What is needed: State how many lines in the records hold the word "agent", giving the number and no other text.

Records supplied:
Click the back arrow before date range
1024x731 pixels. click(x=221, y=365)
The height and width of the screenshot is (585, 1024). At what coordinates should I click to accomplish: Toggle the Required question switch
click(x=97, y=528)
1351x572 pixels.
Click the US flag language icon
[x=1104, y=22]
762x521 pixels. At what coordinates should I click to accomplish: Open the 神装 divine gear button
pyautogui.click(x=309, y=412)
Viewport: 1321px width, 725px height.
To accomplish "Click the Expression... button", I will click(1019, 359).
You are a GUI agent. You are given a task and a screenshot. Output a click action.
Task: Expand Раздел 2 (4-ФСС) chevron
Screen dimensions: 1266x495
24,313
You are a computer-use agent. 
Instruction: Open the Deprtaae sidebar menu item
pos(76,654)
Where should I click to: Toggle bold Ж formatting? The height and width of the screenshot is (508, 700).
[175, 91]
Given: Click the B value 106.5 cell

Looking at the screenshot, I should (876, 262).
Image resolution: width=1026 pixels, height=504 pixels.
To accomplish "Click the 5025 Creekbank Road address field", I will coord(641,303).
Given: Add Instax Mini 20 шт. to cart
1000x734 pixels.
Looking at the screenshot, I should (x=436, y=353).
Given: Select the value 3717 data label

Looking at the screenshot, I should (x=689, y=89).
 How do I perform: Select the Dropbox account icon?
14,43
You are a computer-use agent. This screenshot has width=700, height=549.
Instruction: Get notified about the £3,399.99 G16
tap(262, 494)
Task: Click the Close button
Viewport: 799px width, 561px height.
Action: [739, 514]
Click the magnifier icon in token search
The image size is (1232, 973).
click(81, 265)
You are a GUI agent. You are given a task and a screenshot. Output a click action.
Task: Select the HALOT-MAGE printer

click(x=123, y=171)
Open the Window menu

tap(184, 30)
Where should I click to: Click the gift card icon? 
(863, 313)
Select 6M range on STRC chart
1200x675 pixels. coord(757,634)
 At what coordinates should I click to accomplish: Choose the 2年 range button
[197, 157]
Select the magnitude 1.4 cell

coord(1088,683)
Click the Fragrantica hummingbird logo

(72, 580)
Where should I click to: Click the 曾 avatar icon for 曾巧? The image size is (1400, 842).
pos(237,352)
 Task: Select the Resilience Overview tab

Reply: 4